* _EXERCISE PROMPT_
Pictures in the listing should not be copied. Reproduce, word for word, each line from the one holding "Task: Launch 1Password from the Dock" through the final line.
[[ RECORD EXTRACTS, beginning ]]
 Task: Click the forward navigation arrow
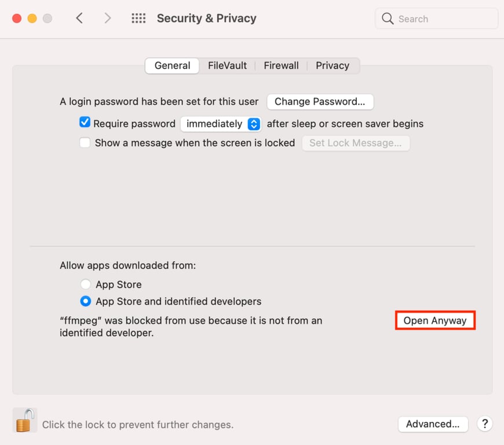[x=108, y=18]
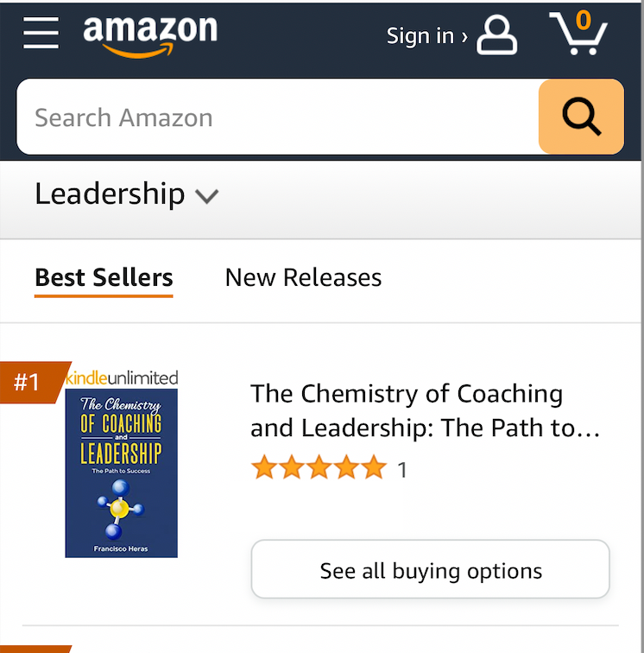The height and width of the screenshot is (653, 644).
Task: Open the account profile icon
Action: point(497,36)
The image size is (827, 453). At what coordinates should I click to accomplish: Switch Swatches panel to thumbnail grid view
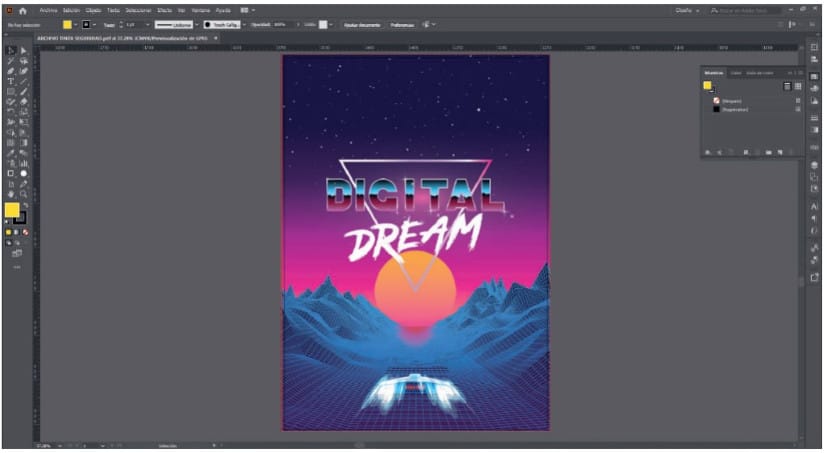[x=798, y=86]
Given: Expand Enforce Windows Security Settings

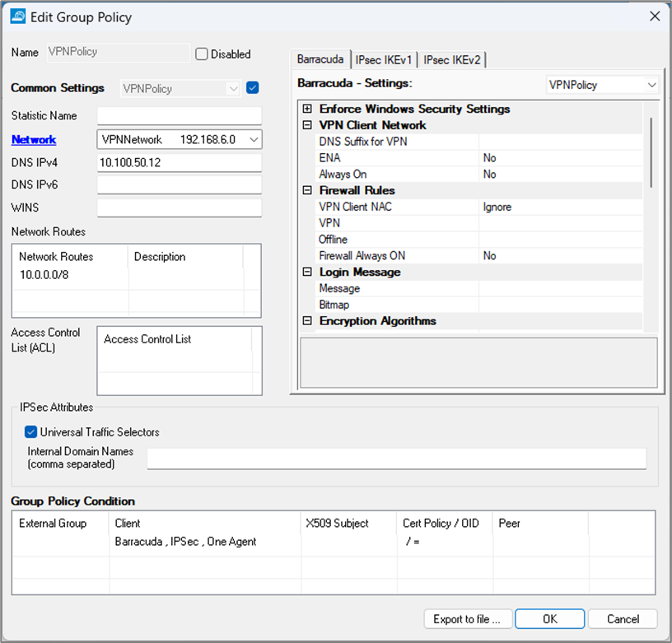Looking at the screenshot, I should pos(307,109).
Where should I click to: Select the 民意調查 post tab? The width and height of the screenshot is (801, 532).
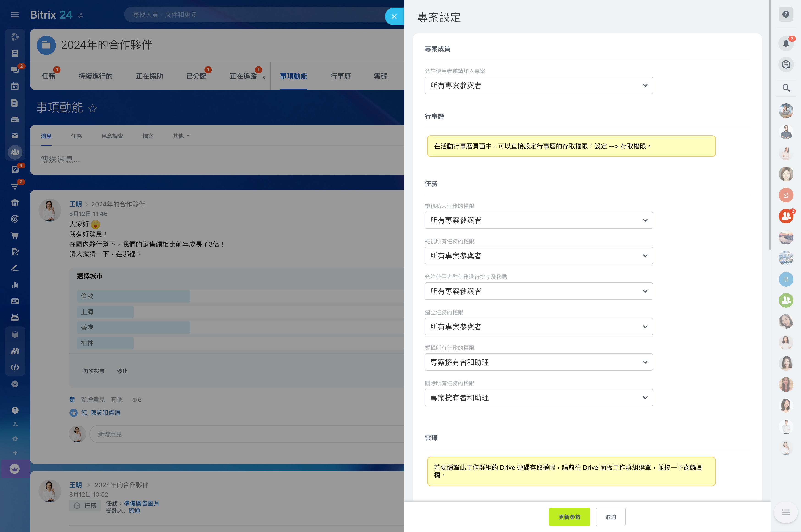[x=112, y=136]
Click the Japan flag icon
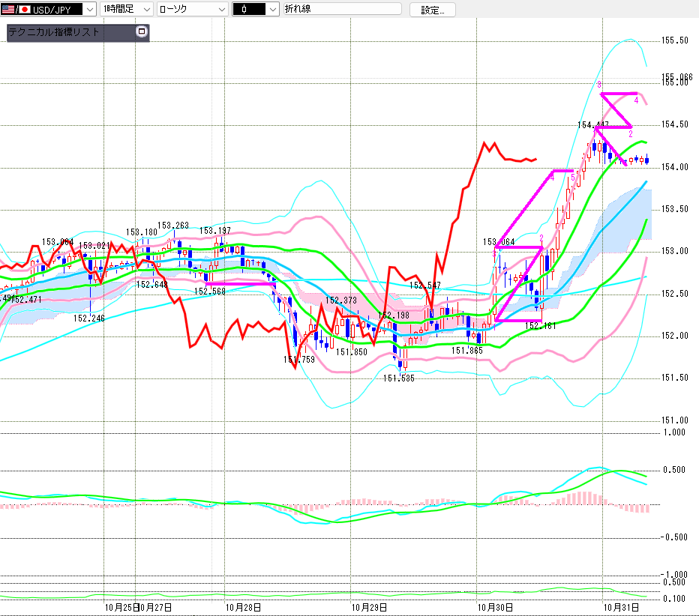699x616 pixels. click(x=24, y=10)
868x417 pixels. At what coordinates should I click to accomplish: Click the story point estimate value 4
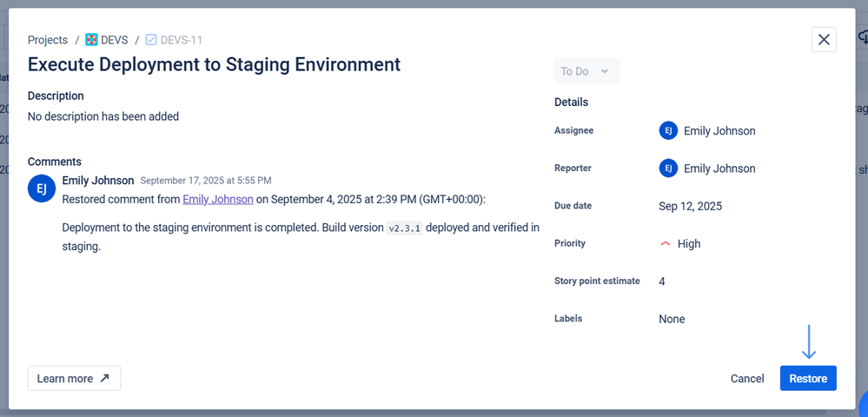click(x=662, y=281)
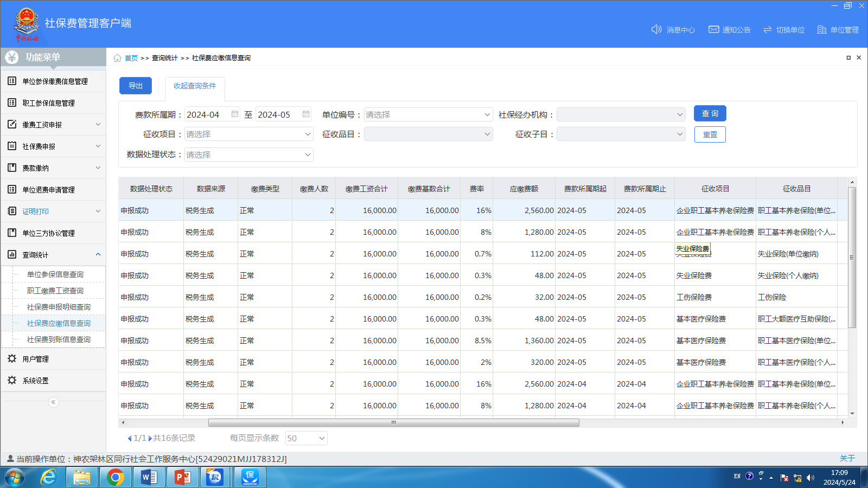Launch Chrome from the taskbar
The height and width of the screenshot is (488, 868).
pyautogui.click(x=115, y=477)
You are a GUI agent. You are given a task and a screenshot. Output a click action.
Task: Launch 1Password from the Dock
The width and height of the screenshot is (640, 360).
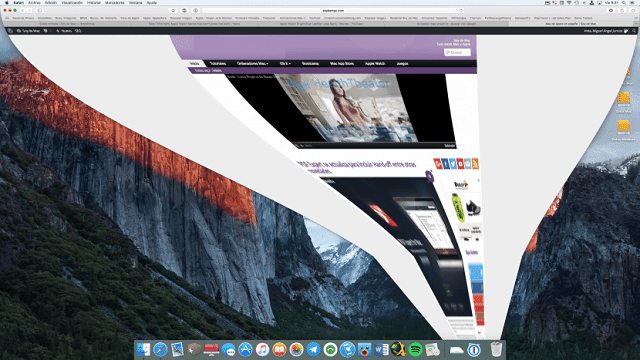474,350
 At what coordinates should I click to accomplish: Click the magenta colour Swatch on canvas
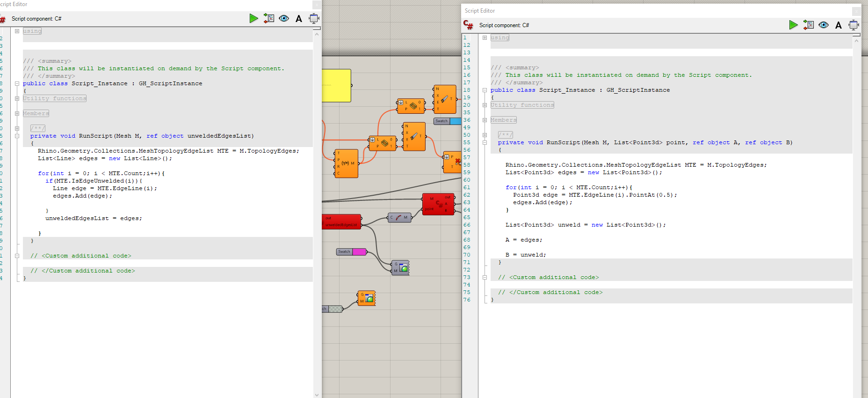tap(359, 252)
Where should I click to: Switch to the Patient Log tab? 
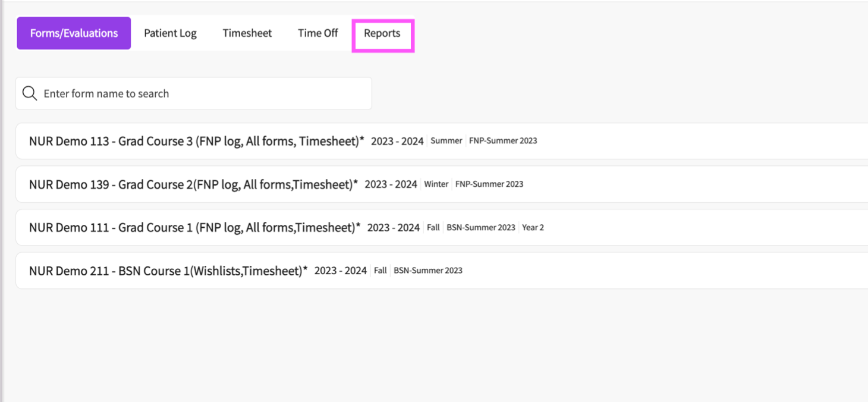click(170, 33)
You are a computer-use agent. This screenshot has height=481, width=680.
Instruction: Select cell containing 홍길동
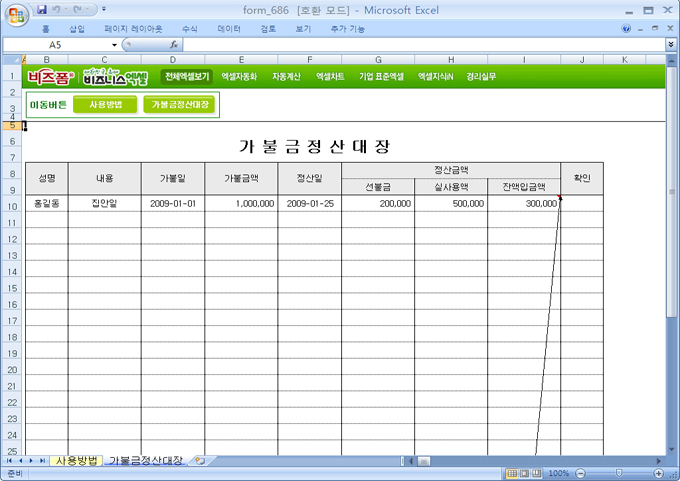point(46,203)
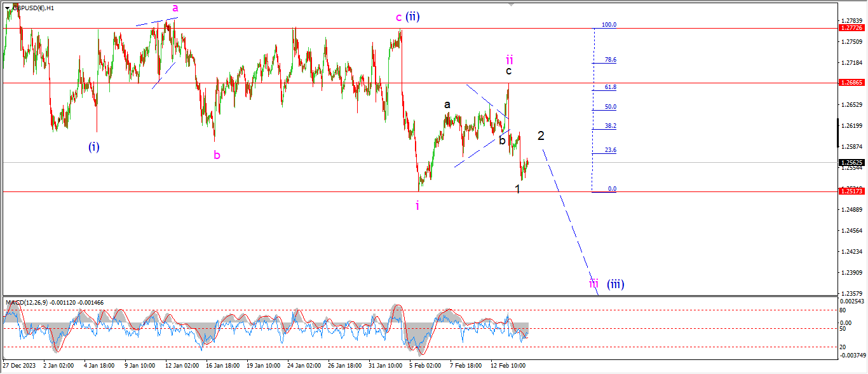Viewport: 868px width, 374px height.
Task: Click the current price label 1.25625
Action: pyautogui.click(x=851, y=163)
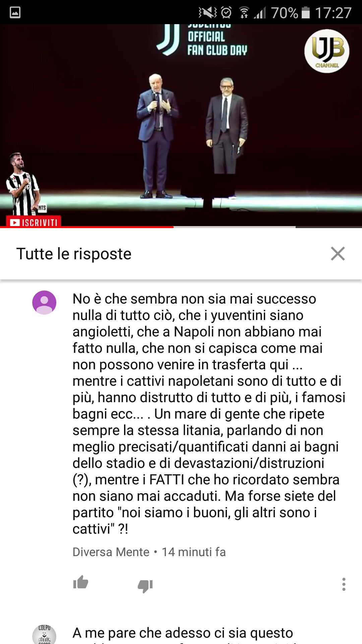The width and height of the screenshot is (362, 644).
Task: Tap the vibrate mute status icon
Action: [x=207, y=13]
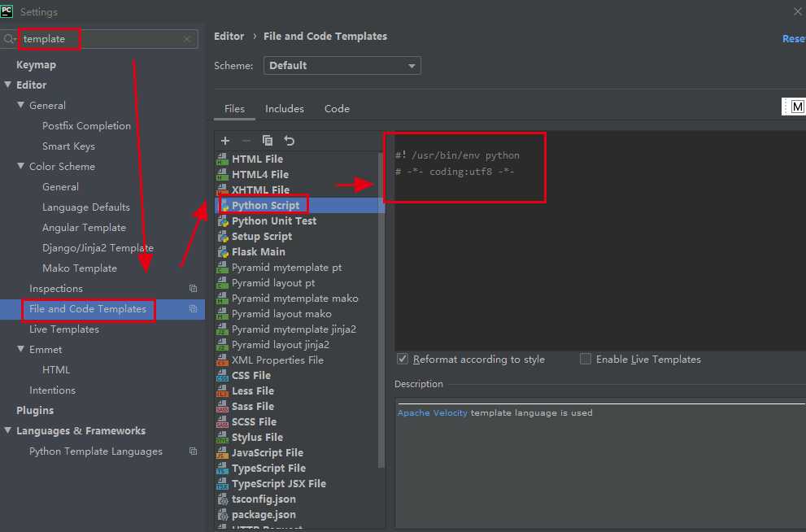Select Python Unit Test template
This screenshot has width=806, height=532.
pyautogui.click(x=273, y=221)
[[ RECORD EXTRACTS, end ]]
* _RESULT OF THIS EXERCISE_
Task: Launch 1Password from the Dock
The width and height of the screenshot is (640, 360).
474,350
 At what coordinates should I click to accomplish: Click the magenta colour Swatch on canvas
tap(359, 252)
Where should I click to: Switch to the Patient Log tab? 
click(170, 33)
You are a computer-use agent. This screenshot has height=481, width=680.
Instruction: Select cell containing 홍길동
point(46,203)
Viewport: 868px width, 374px height.
Task: Click the current price label 1.25625
Action: pyautogui.click(x=851, y=163)
The width and height of the screenshot is (362, 644).
Task: Tap the vibrate mute status icon
Action: [x=207, y=13]
Select Python Unit Test template
This screenshot has width=806, height=532.
pyautogui.click(x=273, y=221)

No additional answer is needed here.